== Data shown ==

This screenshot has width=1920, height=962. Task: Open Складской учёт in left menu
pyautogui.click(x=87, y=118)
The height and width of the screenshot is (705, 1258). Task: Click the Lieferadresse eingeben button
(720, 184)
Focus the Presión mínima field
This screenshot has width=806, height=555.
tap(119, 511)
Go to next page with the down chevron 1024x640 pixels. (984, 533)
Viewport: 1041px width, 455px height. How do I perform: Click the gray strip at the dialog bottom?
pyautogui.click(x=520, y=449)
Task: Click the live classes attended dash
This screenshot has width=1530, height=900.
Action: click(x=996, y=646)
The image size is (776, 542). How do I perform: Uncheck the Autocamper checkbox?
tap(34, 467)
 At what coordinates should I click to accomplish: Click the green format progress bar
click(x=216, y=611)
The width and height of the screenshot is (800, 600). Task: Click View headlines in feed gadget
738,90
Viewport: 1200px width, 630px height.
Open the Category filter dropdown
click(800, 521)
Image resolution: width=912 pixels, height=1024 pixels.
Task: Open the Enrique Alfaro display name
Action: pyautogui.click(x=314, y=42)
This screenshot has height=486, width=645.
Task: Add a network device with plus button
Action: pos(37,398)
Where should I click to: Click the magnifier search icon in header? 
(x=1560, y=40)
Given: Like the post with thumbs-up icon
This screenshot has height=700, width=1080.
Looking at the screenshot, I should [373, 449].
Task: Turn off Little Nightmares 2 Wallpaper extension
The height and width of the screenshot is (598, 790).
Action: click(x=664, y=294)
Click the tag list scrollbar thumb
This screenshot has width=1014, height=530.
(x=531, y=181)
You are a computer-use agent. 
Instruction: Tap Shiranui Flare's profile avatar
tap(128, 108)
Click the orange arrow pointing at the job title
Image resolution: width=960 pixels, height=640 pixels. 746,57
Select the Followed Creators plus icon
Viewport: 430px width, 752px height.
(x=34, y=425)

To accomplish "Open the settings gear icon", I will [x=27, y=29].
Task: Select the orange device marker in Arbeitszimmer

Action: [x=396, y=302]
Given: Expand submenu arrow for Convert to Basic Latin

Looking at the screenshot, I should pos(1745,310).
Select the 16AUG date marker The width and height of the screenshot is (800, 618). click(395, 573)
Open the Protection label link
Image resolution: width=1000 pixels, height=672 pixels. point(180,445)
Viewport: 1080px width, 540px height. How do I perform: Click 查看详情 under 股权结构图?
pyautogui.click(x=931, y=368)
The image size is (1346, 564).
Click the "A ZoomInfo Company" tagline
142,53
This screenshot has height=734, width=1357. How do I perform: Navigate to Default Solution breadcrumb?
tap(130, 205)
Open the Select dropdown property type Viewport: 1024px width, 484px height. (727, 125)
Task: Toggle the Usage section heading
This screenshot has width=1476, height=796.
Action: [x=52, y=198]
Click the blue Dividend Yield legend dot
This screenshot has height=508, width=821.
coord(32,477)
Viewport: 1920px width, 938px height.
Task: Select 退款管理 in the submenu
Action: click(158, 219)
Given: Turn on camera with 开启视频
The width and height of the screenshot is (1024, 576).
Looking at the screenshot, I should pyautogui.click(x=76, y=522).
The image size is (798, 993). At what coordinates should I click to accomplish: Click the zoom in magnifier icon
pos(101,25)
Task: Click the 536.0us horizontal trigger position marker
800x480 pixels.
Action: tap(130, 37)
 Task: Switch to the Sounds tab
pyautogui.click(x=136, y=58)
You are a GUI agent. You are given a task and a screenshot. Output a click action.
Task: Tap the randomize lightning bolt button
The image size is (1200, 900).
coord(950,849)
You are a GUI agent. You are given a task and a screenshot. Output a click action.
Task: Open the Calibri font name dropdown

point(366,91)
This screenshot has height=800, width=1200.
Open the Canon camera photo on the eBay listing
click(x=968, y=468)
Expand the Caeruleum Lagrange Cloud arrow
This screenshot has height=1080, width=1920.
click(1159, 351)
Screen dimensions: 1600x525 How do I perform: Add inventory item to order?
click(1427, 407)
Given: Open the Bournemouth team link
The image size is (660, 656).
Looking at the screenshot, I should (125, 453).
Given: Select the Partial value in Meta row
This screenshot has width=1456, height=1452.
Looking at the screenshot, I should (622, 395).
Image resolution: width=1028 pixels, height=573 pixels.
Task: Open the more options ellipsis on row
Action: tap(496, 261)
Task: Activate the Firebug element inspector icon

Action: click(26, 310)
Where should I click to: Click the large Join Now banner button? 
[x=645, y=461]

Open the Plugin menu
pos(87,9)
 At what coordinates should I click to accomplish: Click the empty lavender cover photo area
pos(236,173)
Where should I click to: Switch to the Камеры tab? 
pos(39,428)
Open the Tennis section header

===

_Work item:_ Exactly as written, transcribe each line of the data.

_Response below:_
This screenshot has width=1920, height=962. Task: Open Складской учёт in left menu
pyautogui.click(x=87, y=118)
The height and width of the screenshot is (705, 1258). Task: Click the Lieferadresse eingeben button
(720, 184)
Focus the Presión mínima field
This screenshot has width=806, height=555.
tap(119, 511)
Go to next page with the down chevron 1024x640 pixels. (984, 533)
Viewport: 1041px width, 455px height. How do I perform: Click the gray strip at the dialog bottom?
pyautogui.click(x=520, y=449)
Task: Click the live classes attended dash
This screenshot has width=1530, height=900.
Action: click(x=996, y=646)
The image size is (776, 542). How do I perform: Uncheck the Autocamper checkbox?
tap(34, 467)
 At what coordinates should I click to accomplish: Click the green format progress bar
click(x=216, y=611)
The width and height of the screenshot is (800, 600). Task: Click View headlines in feed gadget
738,90
Viewport: 1200px width, 630px height.
Open the Category filter dropdown
click(800, 521)
Image resolution: width=912 pixels, height=1024 pixels.
Task: Open the Enrique Alfaro display name
Action: pyautogui.click(x=314, y=42)
This screenshot has height=486, width=645.
Task: Add a network device with plus button
Action: pos(37,398)
Where should I click to: Click the magnifier search icon in header? 
(x=1560, y=40)
Given: Like the post with thumbs-up icon
This screenshot has height=700, width=1080.
Looking at the screenshot, I should [373, 449].
Task: Turn off Little Nightmares 2 Wallpaper extension
The height and width of the screenshot is (598, 790).
Action: click(x=664, y=294)
Click the tag list scrollbar thumb
This screenshot has width=1014, height=530.
(x=531, y=181)
You are a computer-use agent. 
Instruction: Tap Shiranui Flare's profile avatar
tap(128, 108)
Click the orange arrow pointing at the job title
Image resolution: width=960 pixels, height=640 pixels. 746,57
Select the Followed Creators plus icon
Viewport: 430px width, 752px height.
(x=34, y=425)

To accomplish "Open the settings gear icon", I will [x=27, y=29].
Task: Select the orange device marker in Arbeitszimmer

Action: [x=396, y=302]
Given: Expand submenu arrow for Convert to Basic Latin

Looking at the screenshot, I should pos(1745,310).
Select the 16AUG date marker The width and height of the screenshot is (800, 618). click(395, 573)
Open the Protection label link
Image resolution: width=1000 pixels, height=672 pixels. point(180,445)
Viewport: 1080px width, 540px height. How do I perform: Click 查看详情 under 股权结构图?
pyautogui.click(x=931, y=368)
The image size is (1346, 564).
Click the "A ZoomInfo Company" tagline
142,53
This screenshot has height=734, width=1357. How do I perform: Navigate to Default Solution breadcrumb?
tap(130, 205)
Open the Select dropdown property type Viewport: 1024px width, 484px height. (727, 125)
Task: Toggle the Usage section heading
This screenshot has width=1476, height=796.
Action: [x=52, y=198]
Click the blue Dividend Yield legend dot
This screenshot has height=508, width=821.
coord(32,477)
Viewport: 1920px width, 938px height.
Task: Select 退款管理 in the submenu
Action: click(158, 219)
Given: Turn on camera with 开启视频
The width and height of the screenshot is (1024, 576).
Looking at the screenshot, I should pyautogui.click(x=76, y=522).
The image size is (798, 993). At what coordinates should I click to accomplish: Click the zoom in magnifier icon
pos(101,25)
Task: Click the 536.0us horizontal trigger position marker
800x480 pixels.
Action: tap(130, 37)
 Task: Switch to the Sounds tab
pyautogui.click(x=136, y=58)
You are a GUI agent. You are given a task and a screenshot. Output a click action.
Task: Tap the randomize lightning bolt button
The image size is (1200, 900).
coord(950,849)
You are a GUI agent. You are given a task and a screenshot. Output a click action.
Task: Open the Calibri font name dropdown

point(366,91)
This screenshot has height=800, width=1200.
Open the Canon camera photo on the eBay listing
click(x=968, y=468)
Expand the Caeruleum Lagrange Cloud arrow
This screenshot has height=1080, width=1920.
click(1159, 351)
Screen dimensions: 1600x525 How do I perform: Add inventory item to order?
click(1427, 407)
Given: Open the Bournemouth team link
The image size is (660, 656).
Looking at the screenshot, I should (125, 453).
Given: Select the Partial value in Meta row
This screenshot has width=1456, height=1452.
Looking at the screenshot, I should (622, 395).
Image resolution: width=1028 pixels, height=573 pixels.
Task: Open the more options ellipsis on row
Action: tap(496, 261)
Task: Activate the Firebug element inspector icon

Action: click(26, 310)
Where should I click to: Click the large Join Now banner button? 
[x=645, y=461]

Open the Plugin menu
pos(87,9)
 At what coordinates should I click to accomplish: Click the empty lavender cover photo area
pos(236,173)
Where should I click to: Switch to the Камеры tab? 
pos(39,428)
Open the Tennis section header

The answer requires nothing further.